• _WHAT IS ASKED_:
Could you reproduce, word for word, the stretch from the start of the records through the line containing "Looking at the screenshot, I should [x=597, y=98].", both ends included?

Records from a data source
▼▼▼

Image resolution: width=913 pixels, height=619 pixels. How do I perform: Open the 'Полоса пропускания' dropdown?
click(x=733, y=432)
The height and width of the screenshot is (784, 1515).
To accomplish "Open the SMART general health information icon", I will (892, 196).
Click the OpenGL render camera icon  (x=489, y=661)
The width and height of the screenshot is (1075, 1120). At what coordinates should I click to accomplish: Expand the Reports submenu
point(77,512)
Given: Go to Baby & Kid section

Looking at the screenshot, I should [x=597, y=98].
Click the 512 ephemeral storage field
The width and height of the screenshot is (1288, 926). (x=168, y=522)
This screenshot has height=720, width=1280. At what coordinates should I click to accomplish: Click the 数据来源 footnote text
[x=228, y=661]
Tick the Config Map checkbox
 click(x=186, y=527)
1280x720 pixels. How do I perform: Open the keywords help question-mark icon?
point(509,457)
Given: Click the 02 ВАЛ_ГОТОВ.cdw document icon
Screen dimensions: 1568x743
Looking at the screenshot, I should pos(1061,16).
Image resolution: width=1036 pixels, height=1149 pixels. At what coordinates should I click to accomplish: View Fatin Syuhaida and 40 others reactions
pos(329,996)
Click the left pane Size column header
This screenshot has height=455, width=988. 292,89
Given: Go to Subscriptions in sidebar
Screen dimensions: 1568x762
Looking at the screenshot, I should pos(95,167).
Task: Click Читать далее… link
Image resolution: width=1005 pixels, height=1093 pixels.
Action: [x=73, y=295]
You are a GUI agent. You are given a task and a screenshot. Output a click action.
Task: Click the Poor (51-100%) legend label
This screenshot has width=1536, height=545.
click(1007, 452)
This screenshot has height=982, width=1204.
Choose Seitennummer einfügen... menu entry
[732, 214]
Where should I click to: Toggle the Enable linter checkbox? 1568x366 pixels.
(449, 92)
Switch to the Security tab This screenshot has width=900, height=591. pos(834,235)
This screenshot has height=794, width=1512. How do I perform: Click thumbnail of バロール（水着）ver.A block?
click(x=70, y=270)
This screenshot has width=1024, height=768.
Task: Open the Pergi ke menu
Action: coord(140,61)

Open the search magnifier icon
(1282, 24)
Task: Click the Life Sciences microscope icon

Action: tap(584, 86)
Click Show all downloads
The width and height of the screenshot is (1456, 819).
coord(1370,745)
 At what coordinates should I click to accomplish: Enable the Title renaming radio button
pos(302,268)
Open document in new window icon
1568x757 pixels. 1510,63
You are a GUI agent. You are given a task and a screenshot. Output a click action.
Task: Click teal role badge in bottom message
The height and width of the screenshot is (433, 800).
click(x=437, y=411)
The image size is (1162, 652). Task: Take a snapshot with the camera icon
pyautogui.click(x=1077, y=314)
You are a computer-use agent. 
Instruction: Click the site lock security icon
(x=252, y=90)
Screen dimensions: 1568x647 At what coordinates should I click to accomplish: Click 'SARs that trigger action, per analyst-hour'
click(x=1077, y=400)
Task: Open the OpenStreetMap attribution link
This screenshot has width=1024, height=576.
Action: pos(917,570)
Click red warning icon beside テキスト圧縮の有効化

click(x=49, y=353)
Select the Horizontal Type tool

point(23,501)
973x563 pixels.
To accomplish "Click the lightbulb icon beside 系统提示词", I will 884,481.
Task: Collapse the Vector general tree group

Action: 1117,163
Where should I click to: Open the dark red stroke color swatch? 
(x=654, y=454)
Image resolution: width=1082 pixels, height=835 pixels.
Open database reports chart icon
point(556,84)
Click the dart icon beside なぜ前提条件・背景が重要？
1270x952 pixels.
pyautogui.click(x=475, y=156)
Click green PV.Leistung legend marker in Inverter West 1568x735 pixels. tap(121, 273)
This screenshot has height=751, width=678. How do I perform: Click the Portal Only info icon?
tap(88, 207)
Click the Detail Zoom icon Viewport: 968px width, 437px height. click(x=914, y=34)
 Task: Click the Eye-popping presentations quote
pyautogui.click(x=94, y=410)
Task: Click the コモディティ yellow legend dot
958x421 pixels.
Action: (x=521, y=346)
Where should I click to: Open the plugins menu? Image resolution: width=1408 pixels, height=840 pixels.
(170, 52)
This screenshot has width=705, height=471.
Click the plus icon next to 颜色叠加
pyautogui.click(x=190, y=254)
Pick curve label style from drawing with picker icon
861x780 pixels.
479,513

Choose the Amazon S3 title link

▲▲▲

• _EXPECTED OUTPUT_:
Image resolution: width=913 pixels, height=619 pixels. How do I perform: Open the 'Полоса пропускания' dropdown?
click(x=733, y=432)
The height and width of the screenshot is (784, 1515).
To accomplish "Open the SMART general health information icon", I will (892, 196).
Click the OpenGL render camera icon  (x=489, y=661)
The width and height of the screenshot is (1075, 1120). At what coordinates should I click to accomplish: Expand the Reports submenu
point(77,512)
Given: Go to Baby & Kid section

Looking at the screenshot, I should [x=597, y=98].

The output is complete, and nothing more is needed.